Something like this?

library(dplyr)
#> 
#> Attaching package: 'dplyr'
#> The following objects are masked from 'package:stats':
#> 
#>     filter, lag
#> The following objects are masked from 'package:base':
#> 
#>     intersect, setdiff, setequal, union
library(ggplot2)

data_1 <- structure(list(
  question = c(
    "Q1", "Q10", "Q11", "Q12", "Q2",
    "Q3", "Q4", "Q5", "Q6", "Q7", "Q8", "Q9"
  ), n = c(
    204L, 204L,
    204L, 204L, 204L, 204L, 204L, 204L, 204L, 204L, 204L, 204L
  ),
  mean = c(
    5.22549019607843, NA, 4.95098039215686, 4.39705882352941,
    5.47058823529412, 5.51470588235294, 4.50490196078431, 4.92647058823529,
    4.40686274509804, 5.56862745098039, 5.56372549019608, 5.23529411764706
  ), sd = c(
    1.1524816893289, NA, 1.31214449357814, 1.5422430010719,
    1.12039650223724, 1.15104553532809, 1.37714471881058, 1.34621721218454,
    1.30030385262334, 0.871099231072865, 0.830963499839951, 1.36945187401243
  )
), row.names = c(NA, 12L), class = c("tbl_df", "tbl", "data.frame"))

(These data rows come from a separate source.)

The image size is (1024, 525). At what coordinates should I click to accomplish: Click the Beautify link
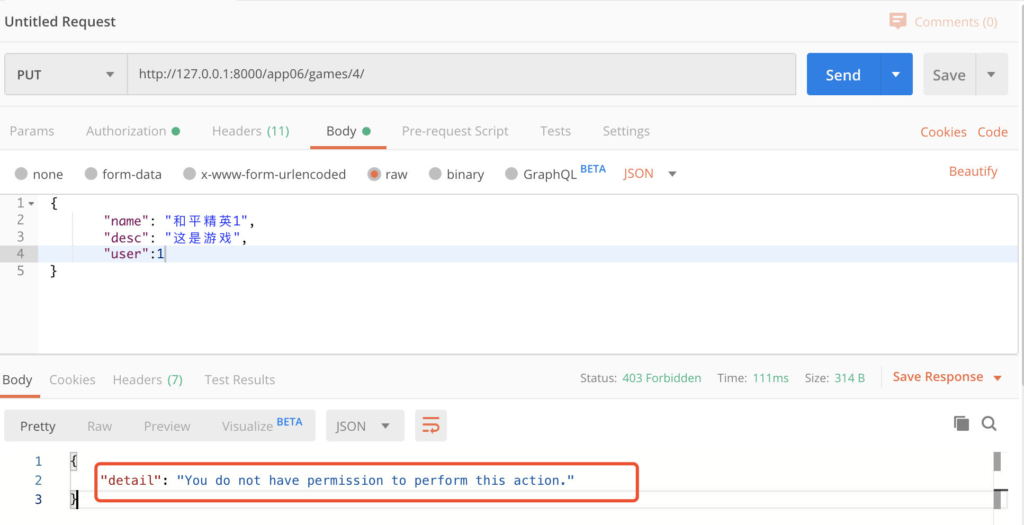(x=973, y=172)
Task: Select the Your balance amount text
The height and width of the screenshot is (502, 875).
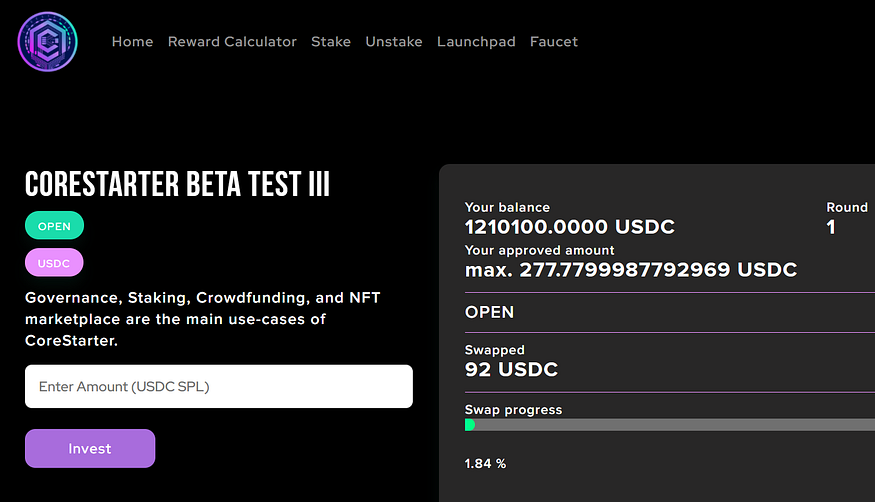Action: tap(569, 227)
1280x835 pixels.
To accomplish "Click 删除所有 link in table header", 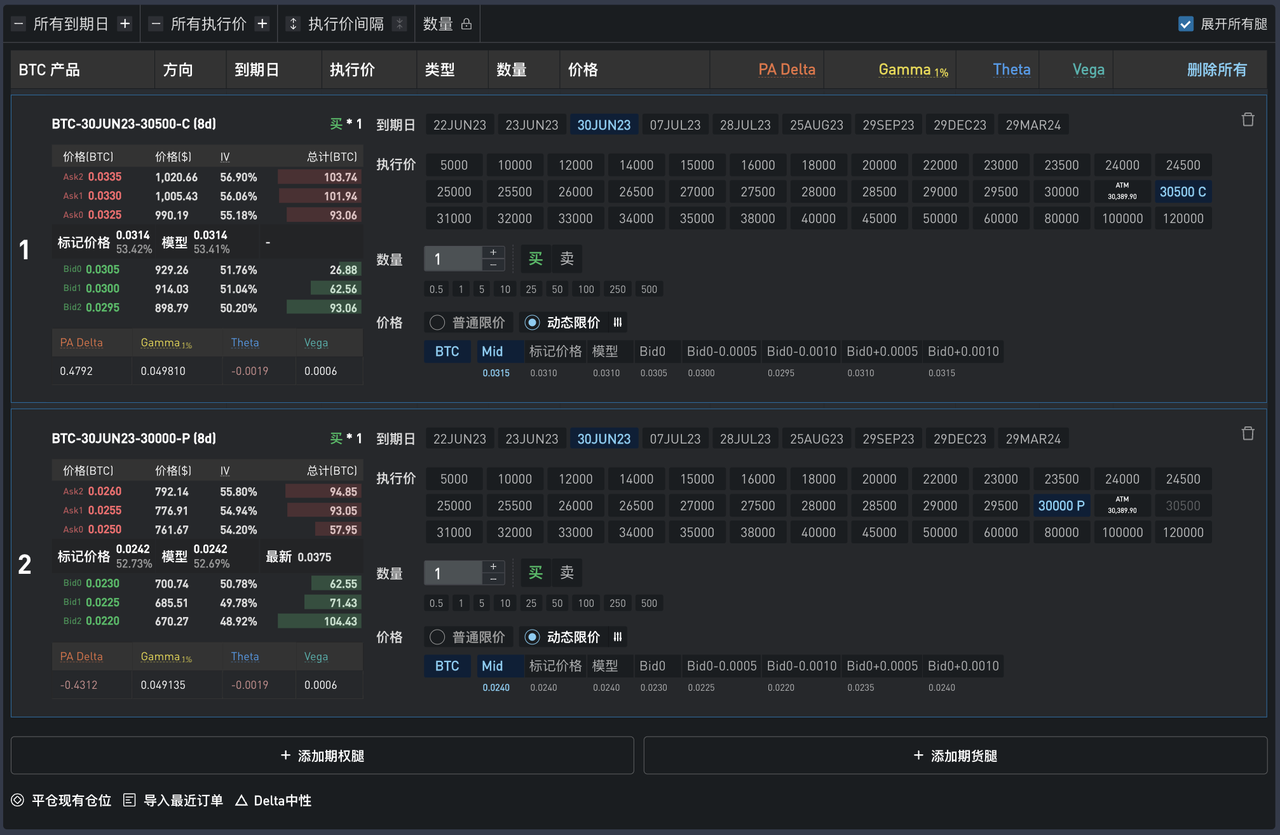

data_2 <- structure(list(question = c(
  "Q1", "Q10", "Q11", "Q12", "Q2",
  "Q3", "Q4", "Q5", "Q6", "Q7", "Q8", "Q9"
), n = c(
  13L, 13L, 13L,
  13L, 13L, 13L, 13L, 13L, 13L, 13L, 13L, 13L
), mean = c(
  5.38461538461539,
  4.38461538461539, 4.69230769230769, 4.30769230769231, 5.15384615384615,
  5.38461538461539, 4.76923076923077, 5.30769230769231, 4.53846153846154,
  5.61538461538461, 5.69230769230769, 4.92307692307692
), sd = c(
  1.26085034391223,
  1.44559454541846, 1.03155347127648, 1.60128153805087, 0.898717034272917,
  1.12089707663561, 1.01273936708367, 0.85485041426511, 0.967417922046845,
  1.26085034391223, 0.85485041426511, 1.84668795692624
)), row.names = c(
  NA,
  12L
), class = c("tbl_df", "tbl", "data.frame"))

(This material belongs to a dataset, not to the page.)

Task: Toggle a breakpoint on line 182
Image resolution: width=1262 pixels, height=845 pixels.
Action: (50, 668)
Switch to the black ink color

bind_rows(data_1, data_2, .id = "id") %>%
  filter(question %in% c("Q1", "Q2")) %>%
  ggplot(aes(x = question, y = mean)) +
  geom_bar(aes(fill = id), stat = "identity", position = "dodge2", width = 0.5) +
  geom_errorbar(aes(ymin = mean - sd, ymax = mean + sd, width = 0.5, colour = id)) +
  coord_flip()

1 Like

Thanks for introducing me bind_rows, this is almost perfect. Now I only need to find out how to tell which bar is from which data frame. There is one flaw though. The error bars should be in the middle of the bars.

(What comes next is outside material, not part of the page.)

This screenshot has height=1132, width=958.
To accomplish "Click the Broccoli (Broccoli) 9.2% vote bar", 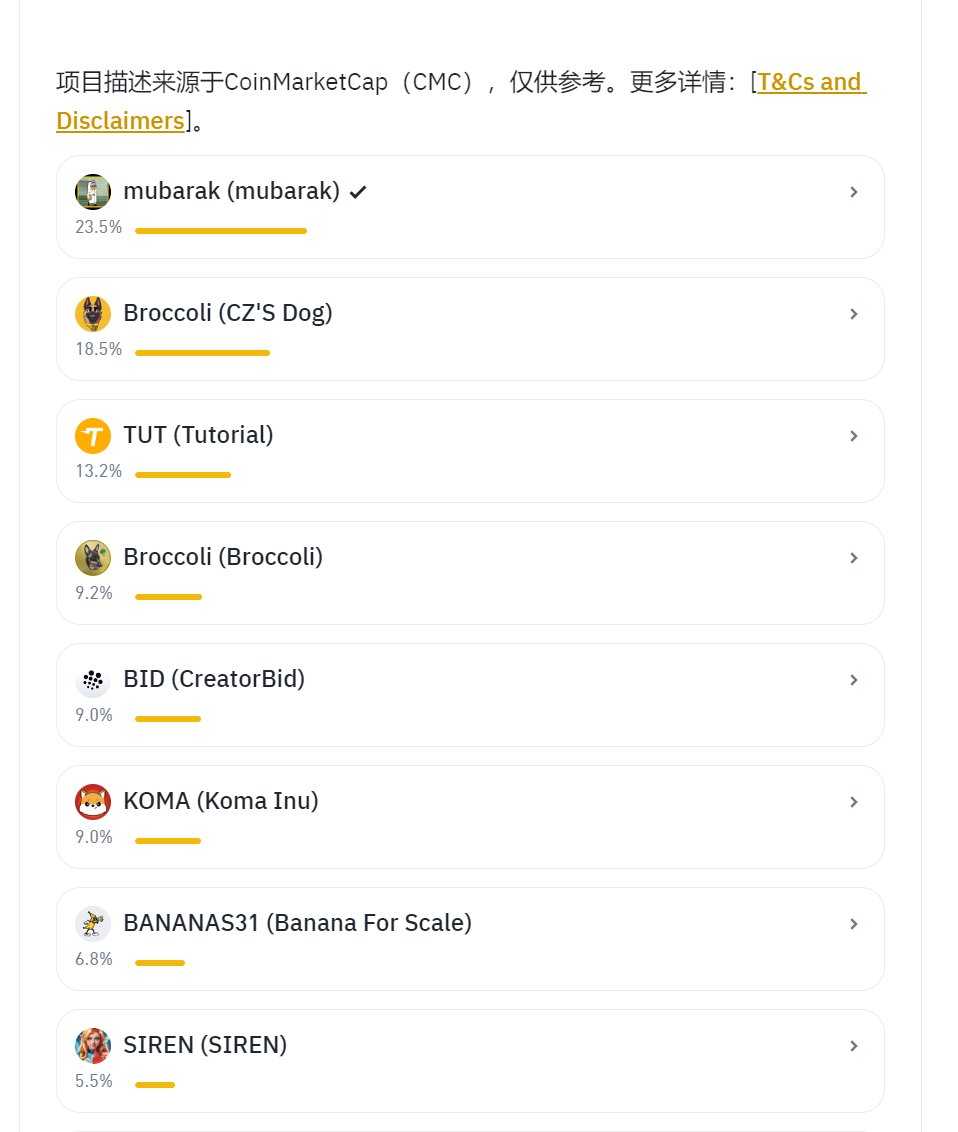I will (168, 597).
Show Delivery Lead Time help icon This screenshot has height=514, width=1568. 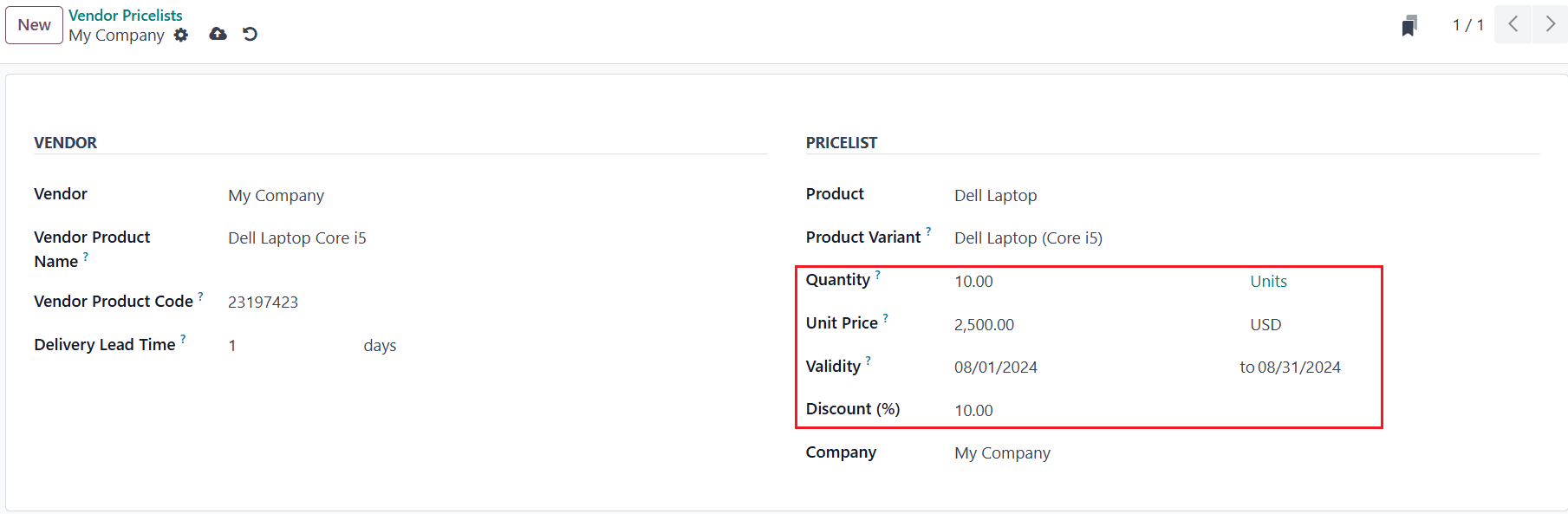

If you notice, there's a legend using the column "id". This column is created by bind_rows while concatenating the two dataset. It assigns numbers in the same order of the datasets in which they are provided to the function call.

Unfortunately, I can't help you with this. I just used your snippet. I don't use ggplot2 much myself. Sorry, hopefully someone else will help you out.